Mecenas Ty Cobb, osobisty adwokat prezydenta, i rzeczniczka Białego Domu Sarah Huckabee Sanders, zaprzeczyli jednak, jakoby Mueller nakazał niemieckiemu gigantowi bankowemu wydanie dokumentów dotyczących Donalda Trumpa i jego rodziny.
Bank nie komentuje sprawy
Mueller przedstawił władzom Deutsche Banku formalny nakaz wydania dokumentów związanych z korzystaniem z usług tego banku przez osoby fizyczne i osoby prawne związane z Donaldem Trumpem.
Jak wyjaśniła redakcja dziennika "Wall Street Journal" w środę, nakaz specjalnego prokuratora "skierowany szereg tygodni temu" obejmował wydanie przez Deutsche Bank "dokumentów i informacji dotyczących osób i firm związanych z Donaldem Trumpem", a nie dokumentów Trumpa i jego rodziny jako indywidualnych klientów niemieckiego giganta bankowego.
Rzecznik Deutsche Bank z siedzibą we Frankfurcie odmówił odpowiedzi na pytania dotyczące nakazu Muellera, podkreślił jednak, że "bank poważnie traktuje swoje zobowiązania prawne i z oddaniem współpracuje w prawnym dochodzeniu w tej sprawie".
Ważny pożyczkodawca Trumpów
Deutsche Bank - jak wskazał "WSJ" - jest jednym z najstarszych i najistotniejszych wierzycieli firm posiadanych bądź związanych z Trumpem i jego rodziną. Zdaniem redakcji gazety bank ten od roku 1998 udzielił lub pośredniczył w udzieleniu firmom związanym bądź posiadanym przez Trumpa pożyczek na ogólną sumę 2,5 miliarda dolarów. Ważnym klientem Deutsche Banku był także zięć i bliski doradca prezydenta Jared Kushner.

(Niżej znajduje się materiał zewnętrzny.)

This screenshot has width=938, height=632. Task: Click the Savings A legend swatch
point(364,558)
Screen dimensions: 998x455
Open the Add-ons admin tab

Jak w czerwcu ujawnił dziennik "Washington Post", dzięki pożyczce Deutsche Banku na sumę 225 milionów dolarów w październiku 2016 roku, należąca do Kushnera i jego rodziny firma Kushner Companies mogła spłacić wyżej oprocentowane pożyczki.
Żądania bez odpowiedzi
Wcześniej na wiosnę tego roku ustawodawcy z lewego skrzydła Partii Demokratycznej zwrócili się do Deutsche Banku z prośbą o informacje dotyczące transakcji firm związanych z Trumpem i jego rodziną dokonanych za pośrednictwem tego banku, przed objęciem przez tego nowojorskiego potentata rynku nieruchomości urzędu prezydenta. Ustawodawców z Partii Demokratycznej interesowało między innymi, "czy rząd rosyjski był poręczycielem pożyczek udzielonych firmom Trumpa w przeszłości oraz, czy pożyczki były w jakikolwiek sposób powiązane z Rosją".
Ponieważ żądania demokratów w Kongresie nie miały mocy prawnej, ich prośby o wydanie przez Deutsche Bank dokumentów związanych z interesami firm Trumpa prowadzonych za pośrednictwem tego banku pozostały bez odpowiedzi.
Specjalny prokurator Mueller
Fakt, że Mueller skierował do Deutsche Banku formalny, zobowiązujący prawnie nakaz wydania tych dokumentów - zdaniem cytowanego na łamach "WSJ" byłego szefa wydziału kryminalnego prokuratury federalnej w Nowym Jorku Dana Steina - "może być interpretowany dwojako". Nakaz wydania przez Deutsche Bank dokumentów dotyczących osób fizycznych i prawnych związanych z Trumpem może oznaczać, że dochodzenie Muellera "wyszło poza sztywne ramy śledztwa w sprawie mieszania się Rosji w wybory", albo - jak stwierdził Stein - "zagadnienie mieszania się w wybory w jakiś sposób jest związane z transferem pieniędzy dla prezydenta, jego rodziny lub jego najbliższego otoczenia".
Trump" polowanie na czarownice
Były dyrektor FBI Robert Mueller został mianowany specjalnym prokuratorem w maju tego roku z zadaniem przeprowadzenia dochodzenia dotyczącego działań rządu rosyjskiego zmierzających do wywarcia wpływu na wybory prezydenckie roku 2016 i jakichkolwiek spraw z tym związanych bądź które okażą się z tym związane w trakcie dochodzenia.
Prezydent Trump kilkakrotnie nazwał dochodzenie specjalnego prokuratora Muellera "polowaniem na czarownice".